▶ **Entries shown**:
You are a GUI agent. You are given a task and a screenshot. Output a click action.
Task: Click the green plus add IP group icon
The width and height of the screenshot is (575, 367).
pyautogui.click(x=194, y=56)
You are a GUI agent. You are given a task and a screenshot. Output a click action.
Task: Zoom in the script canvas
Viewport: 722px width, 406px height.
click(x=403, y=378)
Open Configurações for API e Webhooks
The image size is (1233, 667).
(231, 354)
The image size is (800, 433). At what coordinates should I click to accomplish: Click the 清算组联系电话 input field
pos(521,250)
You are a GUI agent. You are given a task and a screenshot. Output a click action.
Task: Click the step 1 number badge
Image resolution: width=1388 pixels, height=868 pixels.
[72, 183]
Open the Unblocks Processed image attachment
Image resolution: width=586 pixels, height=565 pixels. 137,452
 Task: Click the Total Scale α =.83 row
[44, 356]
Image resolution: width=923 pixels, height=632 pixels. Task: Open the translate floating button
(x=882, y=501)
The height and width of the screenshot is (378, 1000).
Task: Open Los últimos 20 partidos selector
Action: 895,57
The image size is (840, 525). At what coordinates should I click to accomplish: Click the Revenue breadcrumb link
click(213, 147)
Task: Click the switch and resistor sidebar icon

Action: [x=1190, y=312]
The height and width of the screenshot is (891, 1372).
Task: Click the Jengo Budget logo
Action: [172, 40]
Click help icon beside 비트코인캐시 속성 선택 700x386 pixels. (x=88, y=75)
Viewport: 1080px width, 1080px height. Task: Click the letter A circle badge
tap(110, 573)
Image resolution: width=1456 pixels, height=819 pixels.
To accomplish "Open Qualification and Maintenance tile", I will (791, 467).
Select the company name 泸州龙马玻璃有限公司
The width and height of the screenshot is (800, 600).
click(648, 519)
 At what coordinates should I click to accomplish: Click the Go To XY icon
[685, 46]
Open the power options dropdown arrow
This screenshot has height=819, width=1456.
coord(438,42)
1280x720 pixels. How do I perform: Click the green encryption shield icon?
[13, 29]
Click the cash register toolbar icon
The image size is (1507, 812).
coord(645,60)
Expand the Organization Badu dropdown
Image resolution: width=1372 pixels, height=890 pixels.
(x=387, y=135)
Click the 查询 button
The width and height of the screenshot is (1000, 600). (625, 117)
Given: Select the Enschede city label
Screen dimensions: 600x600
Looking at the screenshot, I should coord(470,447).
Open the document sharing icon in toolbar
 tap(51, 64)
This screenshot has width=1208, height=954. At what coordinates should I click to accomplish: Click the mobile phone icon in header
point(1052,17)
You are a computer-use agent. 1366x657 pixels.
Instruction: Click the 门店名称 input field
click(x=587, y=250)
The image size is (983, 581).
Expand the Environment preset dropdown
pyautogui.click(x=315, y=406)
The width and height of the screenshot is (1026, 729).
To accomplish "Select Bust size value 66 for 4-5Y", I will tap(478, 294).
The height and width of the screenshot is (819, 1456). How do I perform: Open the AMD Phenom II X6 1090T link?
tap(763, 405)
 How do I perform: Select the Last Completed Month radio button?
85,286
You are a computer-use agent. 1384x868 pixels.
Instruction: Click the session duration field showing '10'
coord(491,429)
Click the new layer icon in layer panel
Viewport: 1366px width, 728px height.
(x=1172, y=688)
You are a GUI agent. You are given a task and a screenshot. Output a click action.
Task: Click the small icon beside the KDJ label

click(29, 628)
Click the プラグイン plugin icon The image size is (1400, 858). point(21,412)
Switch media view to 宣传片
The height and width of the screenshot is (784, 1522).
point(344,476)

▶ **Exercise objective**:
Copy the material word for word, beginning at the line that contains "Click help icon" and stopping after the line that contains "will tap(478, 294).".

▶ **The completed task**:
Click help icon beside 비트코인캐시 속성 선택 700x386 pixels. (x=88, y=75)
Viewport: 1080px width, 1080px height. Task: Click the letter A circle badge
tap(110, 573)
Image resolution: width=1456 pixels, height=819 pixels.
To accomplish "Open Qualification and Maintenance tile", I will (791, 467).
Select the company name 泸州龙马玻璃有限公司
The width and height of the screenshot is (800, 600).
click(648, 519)
 At what coordinates should I click to accomplish: Click the Go To XY icon
[685, 46]
Open the power options dropdown arrow
This screenshot has height=819, width=1456.
coord(438,42)
1280x720 pixels. How do I perform: Click the green encryption shield icon?
[13, 29]
Click the cash register toolbar icon
The image size is (1507, 812).
coord(645,60)
Expand the Organization Badu dropdown
Image resolution: width=1372 pixels, height=890 pixels.
(x=387, y=135)
Click the 查询 button
The width and height of the screenshot is (1000, 600). (625, 117)
Given: Select the Enschede city label
Screen dimensions: 600x600
Looking at the screenshot, I should coord(470,447).
Open the document sharing icon in toolbar
 tap(51, 64)
This screenshot has width=1208, height=954. At what coordinates should I click to accomplish: Click the mobile phone icon in header
point(1052,17)
You are a computer-use agent. 1366x657 pixels.
Instruction: Click the 门店名称 input field
click(x=587, y=250)
The image size is (983, 581).
Expand the Environment preset dropdown
pyautogui.click(x=315, y=406)
The width and height of the screenshot is (1026, 729).
To accomplish "Select Bust size value 66 for 4-5Y", I will tap(478, 294).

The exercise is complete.